Relationships of 79 cats (27 nuclear families) provided by the breeder and confirmed with genetic testing of short tandem repeats when possible. Arrow indicates the proband. Circles indicate females, squares indicate males, and diamonds indicate unknown sex. Filled symbols represent cats with small rounded ears, which were suspected to have forebrain commissural malformation concurrent with ventriculomegaly and interhemispheric cysts. Half-filled represent obligate carriers. Symbols with question marks represent cats with unknown phenotype. A symbol with no fill indicates the cat is known to be completely unrelated and not expected to be a carrier. The cats genotyped on the DNA array and used for genome-wide association studies and homozygosity mapping are indicated by a “T” on the upper left of the symbol (The nine cats removed by quality control are not indicated). A black filled circle at the left bottom of symbol are individuals that were whole genome sequenced. Cats with a bar above the symbol were confirmed by magnetic resonance imaging. Cats with an open circle to the upper right had histology performed at necropsy. The cats’ ID/name is indicated below the symbol. Size in basepairs of the genotypes for the 7 bp GDF7 indel are indicated below each cat available.
3.2. Association Studies
Sib-TDT was conducted on the pedigree formed by the 20 cases and 23 controls. After permutation testing, no SNPs were significant; however, 9 SNPs with the highest, the second-highest, or the third-highest association were localized to cat chromosome A3:123,055,238 – 128,667,138 on the Felis_catus_9.0, extending approximately 5.6 Mb (Table 1). The result of the sib-TDT analysis was presented as a Manhattan plot (Figure 2a). In the initial case-control association analysis, 65 SNPs had genome-wide significance and were located cat chromosome A3: 116,714,934– 129,668,450, extending ∼13.0 Mb and C1: 105,429,018 – 115,412,315, extending ∼10.0 Mb (Table 1). However, the genomic inflation factor was 1.89; thus, the MDS plot (Figure S2) was used to reselect cases and controls for the analysis. A second case-control association analysis was performed with 14 cases and 9 controls, and the genomic inflation factor was reduced to 1. Seventeen SNPs showed genome-wide significance and were located cat chromosome A3: 119,105,247 – 129,372,537, encompassing ∼10.3 Mb (Figure 2b, Table 1). This chromosome A3 region encompassed the entire region suggested by the sib-TDT and was within the initial case-control association analysis.

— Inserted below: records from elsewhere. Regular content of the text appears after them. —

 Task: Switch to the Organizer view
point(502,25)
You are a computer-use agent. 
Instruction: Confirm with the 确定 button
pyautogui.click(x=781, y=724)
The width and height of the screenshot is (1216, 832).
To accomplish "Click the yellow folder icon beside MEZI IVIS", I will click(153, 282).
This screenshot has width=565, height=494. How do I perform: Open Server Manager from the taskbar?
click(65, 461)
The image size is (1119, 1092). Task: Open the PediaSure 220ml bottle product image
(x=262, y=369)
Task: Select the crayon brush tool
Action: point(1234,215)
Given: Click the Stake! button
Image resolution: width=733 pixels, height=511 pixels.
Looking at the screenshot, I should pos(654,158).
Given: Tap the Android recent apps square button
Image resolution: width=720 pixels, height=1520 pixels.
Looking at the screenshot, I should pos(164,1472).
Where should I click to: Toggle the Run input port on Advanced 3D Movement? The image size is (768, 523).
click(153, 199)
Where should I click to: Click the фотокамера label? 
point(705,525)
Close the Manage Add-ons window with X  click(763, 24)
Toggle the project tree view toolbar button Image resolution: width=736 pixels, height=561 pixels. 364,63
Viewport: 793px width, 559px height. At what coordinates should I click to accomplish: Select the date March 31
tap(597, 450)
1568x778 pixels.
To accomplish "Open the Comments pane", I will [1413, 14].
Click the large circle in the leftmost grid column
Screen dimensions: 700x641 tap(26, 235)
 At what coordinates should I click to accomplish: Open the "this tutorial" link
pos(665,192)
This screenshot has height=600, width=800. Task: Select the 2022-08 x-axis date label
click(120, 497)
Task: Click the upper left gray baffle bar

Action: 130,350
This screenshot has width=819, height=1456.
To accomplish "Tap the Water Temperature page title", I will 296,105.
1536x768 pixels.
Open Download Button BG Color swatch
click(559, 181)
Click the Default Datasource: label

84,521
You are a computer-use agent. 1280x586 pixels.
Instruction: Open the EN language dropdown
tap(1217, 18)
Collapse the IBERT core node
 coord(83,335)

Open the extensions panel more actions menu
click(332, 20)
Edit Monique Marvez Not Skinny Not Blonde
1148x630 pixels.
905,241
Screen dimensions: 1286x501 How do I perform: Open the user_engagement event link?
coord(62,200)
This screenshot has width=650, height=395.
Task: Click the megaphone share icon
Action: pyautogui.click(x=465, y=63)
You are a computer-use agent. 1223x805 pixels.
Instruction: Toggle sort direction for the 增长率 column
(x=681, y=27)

(a) Multi-dimensional scaling (MDS) plot of cats used for the initial case-control association analysis. The genomic inflation was 1.89. Therefore, cats clustered within the blue rectangular area were used for the second case-control association analysis. The genomic inflation factor was reduced to 1. (b, c) The quantile-quantile plots of cats used for the initial (b) and second (c) analyses demonstrate the observed versus expected–log(p) values.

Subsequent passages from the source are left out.